Have you ever wondered why barbecue upsets your stomach? We’ve got answers and solutions.

Eager cooks can find myriad reasons to make dinner on the grill every night. From chicken and steak to pizza, parboiled potatoes, bread, and even dessert (you can grill raspberry s'mores or apple crisp), almost everything becomes more delicious after a spin over charcoal or the flames of a gas grill. However, have you ever wondered why barbecue upsets your stomach sometimes? One thing no one wants to take away from their smoky piece of grilled fish is a food-borne illness. Find out why grilled foods spike food poisoning cases in the summertime. Also, learn how to prep your grill to make sure your food doesn't harbor any hidden bacteria that can make you and your family sick.

Grilled Food Safety

It is entirely possible an over-eager cook could set up their family and dinner guests for an upset stomach or worse if they don't do this one essential step:

Preheat the grill and scrub it clean before cooking.

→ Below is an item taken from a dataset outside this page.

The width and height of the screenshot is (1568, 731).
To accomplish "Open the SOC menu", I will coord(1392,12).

Why? Grills can harbor pieces of food for days, weeks, or even months after the dish has been consumed. The food that remains on the grill is an attraction for birds, insects, and other animals. These creatures can introduce any number of bacteria (and even waste) to the grill's surface if the grill top is left open. Plus, leftover food bits are a magnet for bacteria, and the remnants can produce unusual odors or flavors in the food you're cooking on top of them.

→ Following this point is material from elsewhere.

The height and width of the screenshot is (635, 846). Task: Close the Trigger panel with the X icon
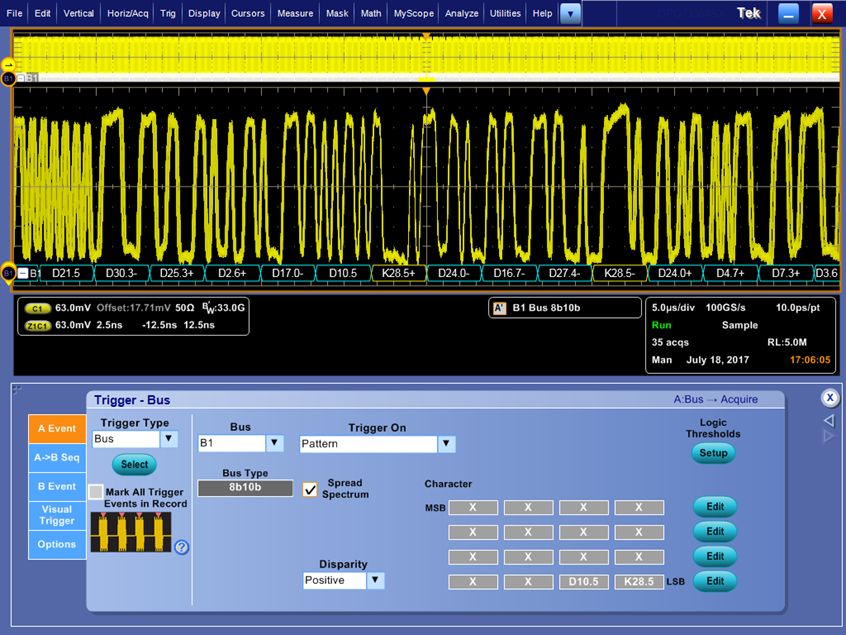829,397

If you fire up the grill and plop tonight's steak over the remnants of last night's pork chop, you might introduce bacteria that could lead to gastric distress, bloating, cramping, diarrhea, or vomiting. What's more, if you don't clean tonight's steak off the grill when you fire it up for tomorrow's corn on the cob, you could repeat the tummy-turning experience. In fact, the U.S. Department of Agriculture says cases of food poisoning spike in the summer, in part because cooking outdoors and grilling introduces a lot of opportunity for costly mistakes.

Don't assume high heat kills off harmful bacteria.

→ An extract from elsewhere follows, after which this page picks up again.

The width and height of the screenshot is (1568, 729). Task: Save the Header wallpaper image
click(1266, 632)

Many cooks assume the high heat of a grill's fire is all that's needed to destroy any bacteria that linger on the grates. While it is true the flames will do a decent job of blasting away those germs, they aren't 100 percent effective. And if you don't give the flames time to do the work, they won't have any cleaning impact whatsoever, which is why it's essential to preheat the grill.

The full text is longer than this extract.